___ PASSAGE SHOWN ___
By Brett Yates
Boston real estate developer John Holland finally got some good news regarding his embattled plan to open a “farm-to-fork” restaurant at the former Conklin Farm on the outskirts of Woodstock.
Less than a month after the Vermont Natural Resources Board’s District 3 Environmental Commission denied the project an Act 250 permit, the Woodstock Town Development Review Board (TDRB) conditionally approved Holland’s application for an “accessory on-farm business” (AOFB) at 650 Pomfret Road. Holland, who has appealed the earlier ruling, needs permission from both boards to move forward.
Although the would-be eatery still faces an uphill legal battle, the TDRB’s decision marks a victory for Holland, even as it imposes restrictions upon the proposed business. Under these stipulations, the restaurant would open five days a week (instead of six), until 10 p.m. (instead of 11), with a maximum capacity of 60 guests (instead of 88).
Holland’s application to the TDRB for site plan approval dates back to Sept. 17, 2020. Prior to the board’s long-awaited decision, he publicly speculated that the drawn-out process signified a “denial by delay.” A second-home owner in Woodstock, the developer reportedly had spent millions revitalizing his 190-acre farm and constructing a commercial kitchen, among other facilities, on site.
___ DATA BLOCK ___
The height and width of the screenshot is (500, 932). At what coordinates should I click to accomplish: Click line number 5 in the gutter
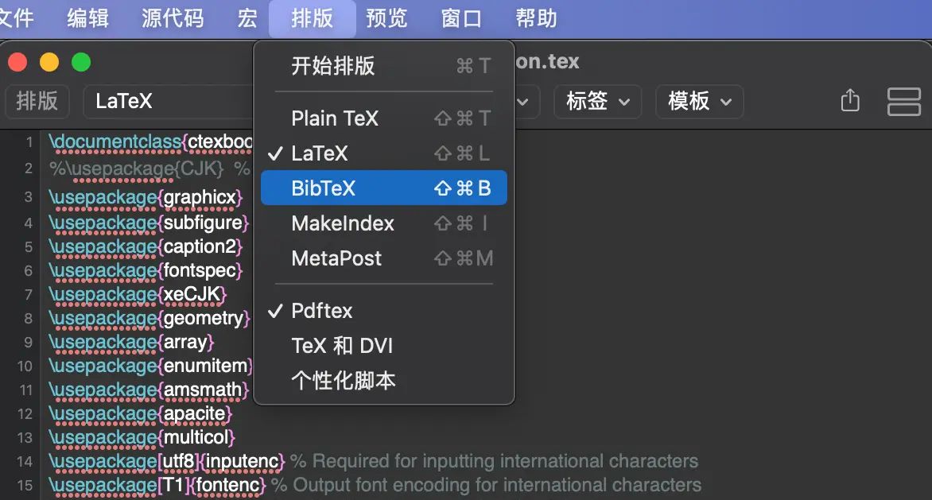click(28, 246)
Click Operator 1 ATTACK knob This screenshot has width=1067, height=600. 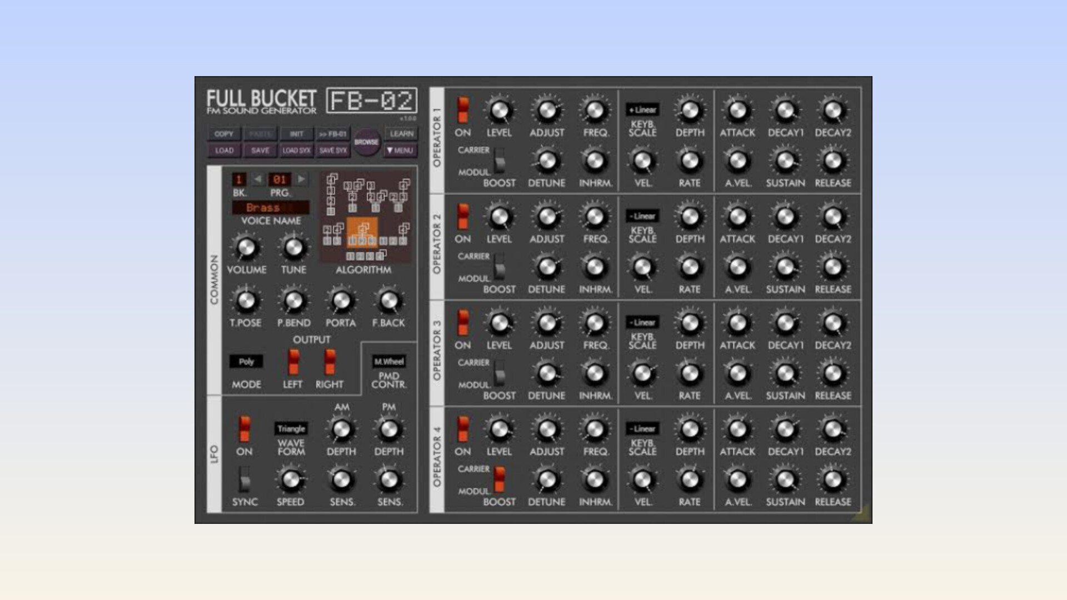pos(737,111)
___
▶ _GOALS_:
**1.** In the article on the Woodstock restaurant plan, rewrite the paragraph beginning "Although the would-be eatery" as a short list, keeping its main facts.
**2.** From the article on the Woodstock restaurant plan, write out the part starting at "Although the would-be" and ending at "facilities, on site.", word for word.

▶ _RESPONSES IN ORDER_:
**1.**
- The would-be eatery still faces an uphill legal battle.
- The TDRB's decision is still a win for Holland, though it puts limits on the business.
- It would open five days a week instead of six.
- It would close at 10 p.m. instead of 11.
- It would seat up to 60 guests instead of 88.

**2.**
Although the would-be eatery still faces an uphill legal battle, the TDRB’s decision marks a victory for Holland, even as it imposes restrictions upon the proposed business. Under these stipulations, the restaurant would open five days a week (instead of six), until 10 p.m. (instead of 11), with a maximum capacity of 60 guests (instead of 88).
Holland’s application to the TDRB for site plan approval dates back to Sept. 17, 2020. Prior to the board’s long-awaited decision, he publicly speculated that the drawn-out process signified a “denial by delay.” A second-home owner in Woodstock, the developer reportedly had spent millions revitalizing his 190-acre farm and constructing a commercial kitchen, among other facilities, on site.